### Dataset excerpts

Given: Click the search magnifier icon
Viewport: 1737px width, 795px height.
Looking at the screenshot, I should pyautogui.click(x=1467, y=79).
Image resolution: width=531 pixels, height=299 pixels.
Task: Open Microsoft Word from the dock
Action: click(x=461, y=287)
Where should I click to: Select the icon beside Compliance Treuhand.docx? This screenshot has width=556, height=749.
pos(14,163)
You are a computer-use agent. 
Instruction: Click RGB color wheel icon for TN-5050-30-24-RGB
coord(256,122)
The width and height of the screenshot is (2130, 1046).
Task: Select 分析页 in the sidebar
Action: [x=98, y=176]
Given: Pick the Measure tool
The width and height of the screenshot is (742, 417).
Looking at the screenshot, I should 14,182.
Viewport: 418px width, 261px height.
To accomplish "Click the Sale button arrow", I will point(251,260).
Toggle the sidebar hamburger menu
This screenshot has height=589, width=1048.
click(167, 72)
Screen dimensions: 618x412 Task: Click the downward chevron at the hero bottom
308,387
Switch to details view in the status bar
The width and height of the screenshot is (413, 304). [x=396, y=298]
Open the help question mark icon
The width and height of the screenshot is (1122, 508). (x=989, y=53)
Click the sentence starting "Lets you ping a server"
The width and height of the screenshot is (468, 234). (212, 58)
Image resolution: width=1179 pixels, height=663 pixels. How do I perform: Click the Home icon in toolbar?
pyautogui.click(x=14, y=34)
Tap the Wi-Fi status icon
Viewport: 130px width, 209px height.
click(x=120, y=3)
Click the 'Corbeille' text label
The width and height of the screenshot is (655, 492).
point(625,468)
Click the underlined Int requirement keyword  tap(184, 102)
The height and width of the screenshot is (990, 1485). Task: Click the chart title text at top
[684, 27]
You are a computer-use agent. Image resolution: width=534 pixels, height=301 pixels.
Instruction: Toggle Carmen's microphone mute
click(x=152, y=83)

######

◆ **Description of the task**:
Extract every line of the material above and reproduce each one verbatim, in its original order.

◆ **Exercise answer**:
Given: Click the search magnifier icon
Viewport: 1737px width, 795px height.
Looking at the screenshot, I should pyautogui.click(x=1467, y=79).
Image resolution: width=531 pixels, height=299 pixels.
Task: Open Microsoft Word from the dock
Action: click(x=461, y=287)
Where should I click to: Select the icon beside Compliance Treuhand.docx? This screenshot has width=556, height=749.
pos(14,163)
You are a computer-use agent. 
Instruction: Click RGB color wheel icon for TN-5050-30-24-RGB
coord(256,122)
The width and height of the screenshot is (2130, 1046).
Task: Select 分析页 in the sidebar
Action: [x=98, y=176]
Given: Pick the Measure tool
The width and height of the screenshot is (742, 417).
Looking at the screenshot, I should 14,182.
Viewport: 418px width, 261px height.
To accomplish "Click the Sale button arrow", I will point(251,260).
Toggle the sidebar hamburger menu
This screenshot has height=589, width=1048.
click(167, 72)
Screen dimensions: 618x412 Task: Click the downward chevron at the hero bottom
308,387
Switch to details view in the status bar
The width and height of the screenshot is (413, 304). [x=396, y=298]
Open the help question mark icon
The width and height of the screenshot is (1122, 508). (x=989, y=53)
Click the sentence starting "Lets you ping a server"
The width and height of the screenshot is (468, 234). (212, 58)
Image resolution: width=1179 pixels, height=663 pixels. How do I perform: Click the Home icon in toolbar?
pyautogui.click(x=14, y=34)
Tap the Wi-Fi status icon
Viewport: 130px width, 209px height.
click(x=120, y=3)
Click the 'Corbeille' text label
The width and height of the screenshot is (655, 492).
point(625,468)
Click the underlined Int requirement keyword  tap(184, 102)
The height and width of the screenshot is (990, 1485). Task: Click the chart title text at top
[684, 27]
You are a computer-use agent. Image resolution: width=534 pixels, height=301 pixels.
Instruction: Toggle Carmen's microphone mute
click(x=152, y=83)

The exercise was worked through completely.